Threatened Jewish Georgian tycoon died of natural causes

Police had treated his death as "suspicious," which is standard with sudden deaths.

Patarkatsishvili 224.88 (photo credit: AP)
Patarkatsishvili 224.88
(photo credit: AP)
An exiled Jewish Georgian billionaire living in Israel and the UK, who had spoken of his fears of assassination, died of natural causes, according to initial results of a postmortem examination. Badri Patarkatsishvili, 52, collapsed at his country mansion in Surrey, southeast England, on Tuesday night. His family reported that he suffered a heart attack. Police, however, were treating his death as "suspicious," which is standard with sudden deaths. A Surrey Police spokesperson said the postmortem carried out on Wednesday night showed he died of natural causes. "Following initial inquiries and the postmortem carried out last night, Surrey Police can confirm that at this stage there is no indication that the sudden death of Badri Patarkatsishvili was from anything other than natural causes," the spokesperson said. Toxicology tests are yet to be carried out and an inquest will be opened on Friday; full test results are not expected for at least 10 weeks. Patarkatsishvili helped to finance the Rose Revolution in Georgia in 2003 that swept President Mikhail Saakashvili to power, but subsequently fell out with him and backed mass street protests last year against the Georgian government. He was charged with plotting a coup after the protests and has since lived in self-imposed exile in the UK and Israel. Patarkatsishvili had visited Israel several times before leaving Georgia, and is understood to have had close ties in the Israeli leadership, including with President Shimon Peres. The Georgian tycoon, who had an estimated £6 billion fortune amassed during the privatization of state industries in Russia during the 1990s, had voiced concerns for his safety, believing his life was at risk. In December he told The Sunday Times he did not feel safe returning to his country. The paper published extracts of a tape recording of a conversation alleged to have taken place between a Georgian Interior Ministry official and a possible hit man. Allegedly, the two men discussed options to make Patarkatsishvili "disappear completely." His death raised fears of another Alexander Litvinenko-style murder. Litvinenko was a Russian dissident who was poisoned in London in 2006, leading to public accusations that the Russian government was behind his death. Patarkatsishvili had been a longtime business partner of Russian tycoon Boris Berezovsky, an outspoken Kremlin critic who now lives in exile in London.
.....
- What to do
1. Summarize the Patarkatsishvili article in two sentences.
2. Output everything in the Patarkatsishvili article from "Threatened Jewish Georgian" down to "224.88 (photo credit: AP)", copying it word for word.

- Data records
.....
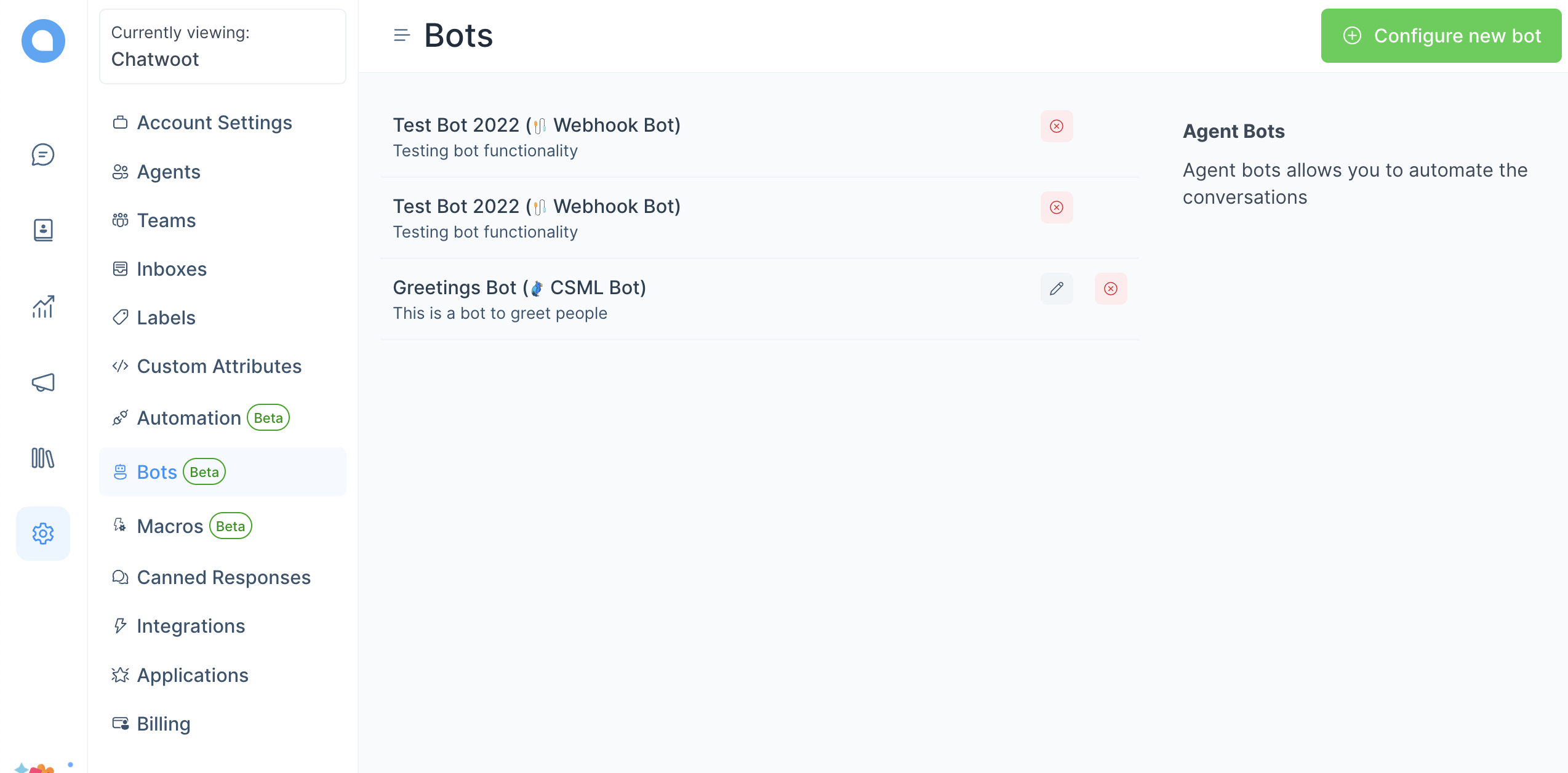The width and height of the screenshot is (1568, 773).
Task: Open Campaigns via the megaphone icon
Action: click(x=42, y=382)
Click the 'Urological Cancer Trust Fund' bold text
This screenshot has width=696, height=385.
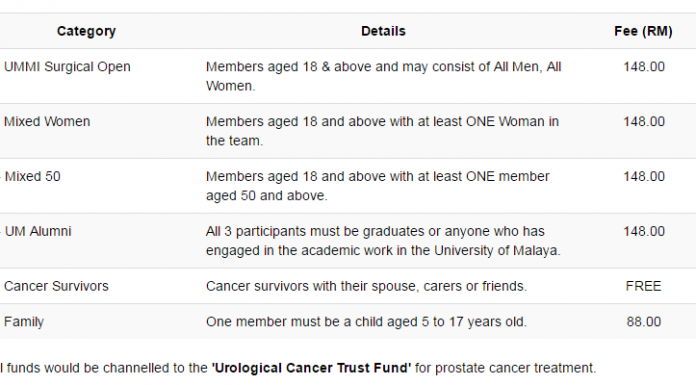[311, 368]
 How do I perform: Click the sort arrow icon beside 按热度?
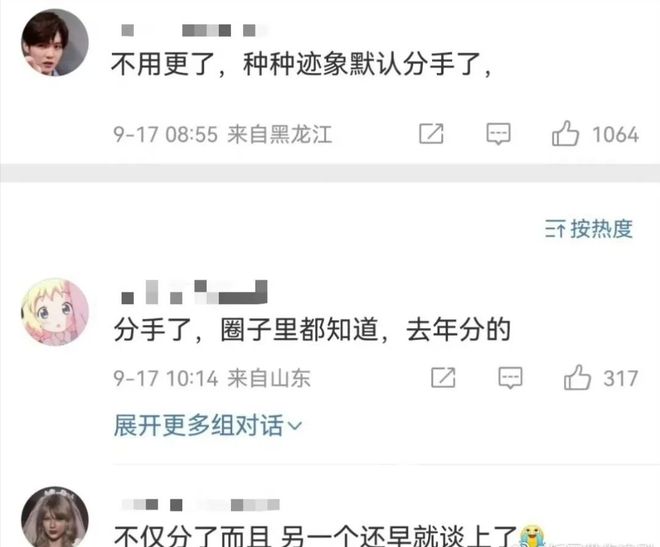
.....
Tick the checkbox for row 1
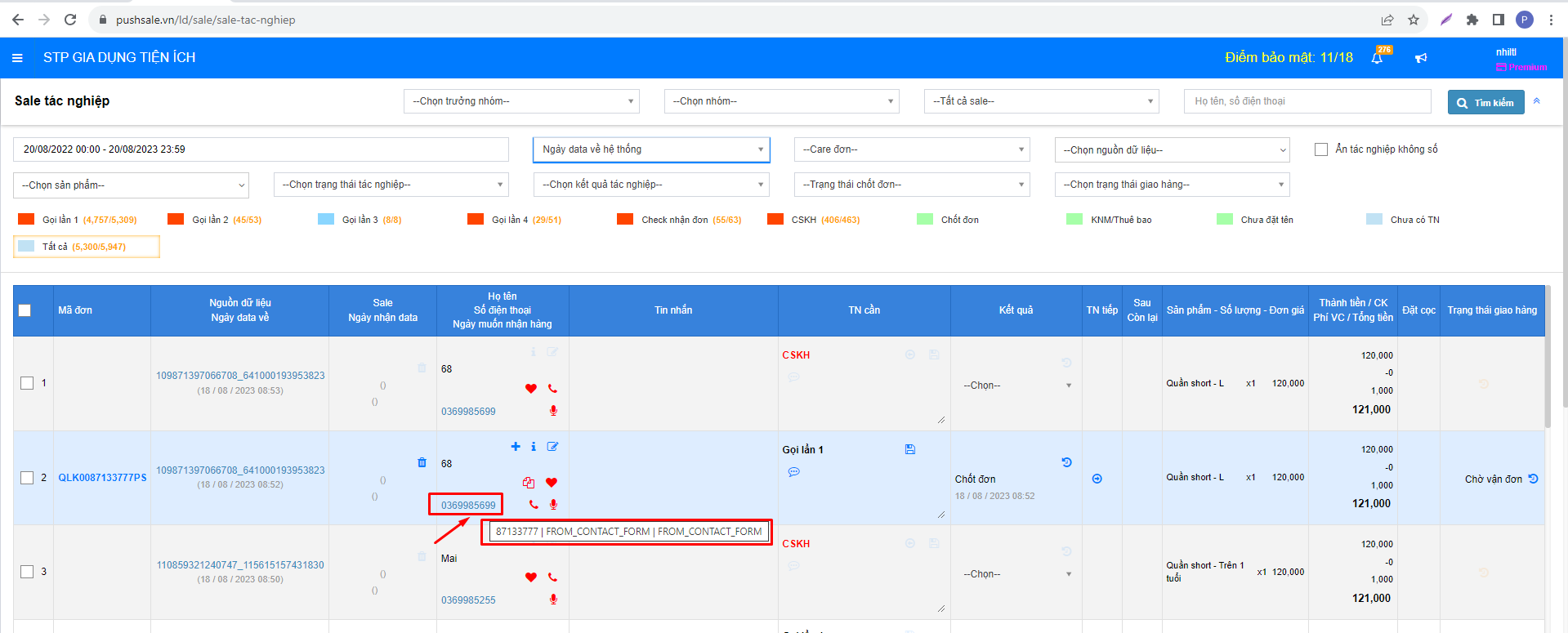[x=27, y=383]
.....
- Answers for each item
1. Badri Patarkatsishvili, an exiled Jewish Georgian billionaire who had spoken of his fears of assassination, collapsed at his country mansion in Surrey and died of natural causes, according to initial postmortem results. He had helped finance Georgia's 2003 Rose Revolution before falling out with President Mikhail Saakashvili and being charged with plotting a coup, and his death raised fears of another Alexander Litvinenko-style murder.

2.
Threatened Jewish Georgian tycoon died of natural causes

Police had treated his death as "suspicious," which is standard with sudden deaths.

Patarkatsishvili 224.88 (photo credit: AP)